Same couple, the husband decides since he has to work on second masters to keep his new job (his first masters is 20 years old and is no longer marketable), he won't own a home with maintenance issues anymore. He wants a small apartment, near work - so he doesn't have to commute - since he'll be woking (with school) from 8am - 11pm and 8 hours on weekends on average. Even though this means being in a questionable area of town. Wife hates the area. Oh well, they go anyway.
Practicality dictates it in *his* opinion even though I probably could come up with a solution that would make the wife happier (heck, my very own situation is huge compromise on my part for my DH, so are our car choices, etc.) . Because she can't or won't make up the difference, and he can't risk "humoring" her at the risk of not being able to support them.
It's a mix if a certain type of inflexibility - and often, fear.
Mondo
You should definitely know your marriage is exceptionally freaky :)
I don't know anyone else who would be OK with your choices AS A COUPLE (meaning, either you had extremely similar viewpoints to begin with - or one of you is incredibly layed back and go-with-the-flow). Even though clearly it's worked well for you guys.
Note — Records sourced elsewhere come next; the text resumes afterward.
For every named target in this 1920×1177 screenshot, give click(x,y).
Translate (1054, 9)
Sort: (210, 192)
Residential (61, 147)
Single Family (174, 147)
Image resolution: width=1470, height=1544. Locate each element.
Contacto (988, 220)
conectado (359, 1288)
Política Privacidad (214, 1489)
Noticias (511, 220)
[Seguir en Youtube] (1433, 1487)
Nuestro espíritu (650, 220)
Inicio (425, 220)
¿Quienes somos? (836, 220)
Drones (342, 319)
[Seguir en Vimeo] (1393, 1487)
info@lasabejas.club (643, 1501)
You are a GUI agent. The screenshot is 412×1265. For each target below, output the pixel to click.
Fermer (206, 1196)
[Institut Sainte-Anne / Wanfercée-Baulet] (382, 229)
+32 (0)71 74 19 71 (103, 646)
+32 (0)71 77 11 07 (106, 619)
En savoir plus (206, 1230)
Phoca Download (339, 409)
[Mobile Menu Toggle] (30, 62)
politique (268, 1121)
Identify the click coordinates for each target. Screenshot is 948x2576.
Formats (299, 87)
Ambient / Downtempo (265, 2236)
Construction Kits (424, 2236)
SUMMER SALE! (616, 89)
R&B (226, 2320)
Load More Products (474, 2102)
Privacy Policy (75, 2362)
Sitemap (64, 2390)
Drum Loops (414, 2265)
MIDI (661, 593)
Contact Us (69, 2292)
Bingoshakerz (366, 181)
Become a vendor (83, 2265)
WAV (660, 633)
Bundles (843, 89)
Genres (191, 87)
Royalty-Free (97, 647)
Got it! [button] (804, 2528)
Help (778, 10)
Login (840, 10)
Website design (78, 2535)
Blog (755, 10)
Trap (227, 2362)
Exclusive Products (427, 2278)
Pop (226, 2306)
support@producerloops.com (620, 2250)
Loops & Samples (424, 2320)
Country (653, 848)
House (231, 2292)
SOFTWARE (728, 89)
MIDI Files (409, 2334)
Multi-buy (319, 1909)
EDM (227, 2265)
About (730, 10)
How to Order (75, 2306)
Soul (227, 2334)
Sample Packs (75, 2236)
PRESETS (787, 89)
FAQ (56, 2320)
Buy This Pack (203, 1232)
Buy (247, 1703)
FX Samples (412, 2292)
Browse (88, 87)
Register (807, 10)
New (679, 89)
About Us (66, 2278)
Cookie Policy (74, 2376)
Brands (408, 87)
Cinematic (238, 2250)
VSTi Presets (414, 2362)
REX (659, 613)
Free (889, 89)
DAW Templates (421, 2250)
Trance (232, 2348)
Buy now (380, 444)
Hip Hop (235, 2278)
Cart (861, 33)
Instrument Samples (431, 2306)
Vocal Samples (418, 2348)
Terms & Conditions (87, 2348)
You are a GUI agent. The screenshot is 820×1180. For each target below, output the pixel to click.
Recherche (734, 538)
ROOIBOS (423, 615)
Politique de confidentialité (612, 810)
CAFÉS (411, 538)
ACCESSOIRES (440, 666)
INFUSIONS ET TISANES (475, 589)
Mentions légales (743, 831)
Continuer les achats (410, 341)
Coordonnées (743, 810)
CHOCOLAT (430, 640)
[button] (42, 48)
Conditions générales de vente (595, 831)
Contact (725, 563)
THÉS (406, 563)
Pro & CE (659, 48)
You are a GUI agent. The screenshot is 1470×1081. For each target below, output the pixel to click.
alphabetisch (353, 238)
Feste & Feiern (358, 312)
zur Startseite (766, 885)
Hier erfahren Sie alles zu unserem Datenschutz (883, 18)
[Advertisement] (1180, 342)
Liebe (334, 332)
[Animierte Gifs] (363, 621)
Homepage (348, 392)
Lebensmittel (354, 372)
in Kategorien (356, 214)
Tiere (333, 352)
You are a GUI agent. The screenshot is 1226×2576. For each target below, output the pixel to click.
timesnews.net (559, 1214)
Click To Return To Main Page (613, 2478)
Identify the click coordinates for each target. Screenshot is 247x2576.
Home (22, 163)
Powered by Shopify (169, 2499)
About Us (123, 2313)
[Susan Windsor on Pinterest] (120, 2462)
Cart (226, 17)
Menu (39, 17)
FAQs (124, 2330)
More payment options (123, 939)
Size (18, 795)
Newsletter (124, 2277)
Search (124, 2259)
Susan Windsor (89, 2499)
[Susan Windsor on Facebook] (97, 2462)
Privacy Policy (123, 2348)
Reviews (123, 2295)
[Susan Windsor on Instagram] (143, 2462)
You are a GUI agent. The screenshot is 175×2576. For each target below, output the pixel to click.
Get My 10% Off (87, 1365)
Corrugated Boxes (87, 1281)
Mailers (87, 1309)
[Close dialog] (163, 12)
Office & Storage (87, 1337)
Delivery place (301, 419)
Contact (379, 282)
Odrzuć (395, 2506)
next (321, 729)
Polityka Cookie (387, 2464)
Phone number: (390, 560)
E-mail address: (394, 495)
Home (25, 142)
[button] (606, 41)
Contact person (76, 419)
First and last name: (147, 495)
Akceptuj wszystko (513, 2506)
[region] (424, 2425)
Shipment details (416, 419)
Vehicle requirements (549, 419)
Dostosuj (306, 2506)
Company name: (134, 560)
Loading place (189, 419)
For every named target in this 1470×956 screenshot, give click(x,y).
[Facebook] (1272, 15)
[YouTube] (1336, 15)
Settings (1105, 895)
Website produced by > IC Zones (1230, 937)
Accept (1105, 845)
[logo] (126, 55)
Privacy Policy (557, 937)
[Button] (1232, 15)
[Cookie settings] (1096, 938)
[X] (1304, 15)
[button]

See, all the flexing I've done to accommodate DH hasn't helped us any, if anything, I'm much worse off (financially). Maybe I should just tell him what to do. But then, I wouldn't have anyone to blame it on if things went wrong!!!
Mondo
YOu know, it was trash day today for our street, and I was thinking of this post re: people feeling good about what they do and I thought "wow, she really doesn't get it". . . I don't think any of us would consider trash collector as a feel good job, but it sure as heck is a major contribution to society. Just think of New York when the sanitation strike occured or London. . . and you'll know exactly what kind of contribution that job is to society. Or how about Philly during the transportation strike. Or what about all the road workers, imagine if they just stopped painting lines on the street or the dock workers. . . what if they stopped unloading ships. I think most jobs actually have a pretty huge impact on society even ones that are not "do gooder" jobs. And outside of an agraian society they are all very necessary (well except for those evil people who work at evil insurance companies, but that's another story).
So I actually think each working person is contributing to society and that is borne out by the economic ripple effect that occurs if all people in that sector stopped performing the job.
My 7-yr-old does this all the time. While I have a certain admiration for her stubborness, I can't see that taking the hard road has earned her any respect.
Really, you'd have to have a good reason to take the hard road, or think there was something better at the end of it, for it to be the best choice. I can't see choosing something just because it's harder.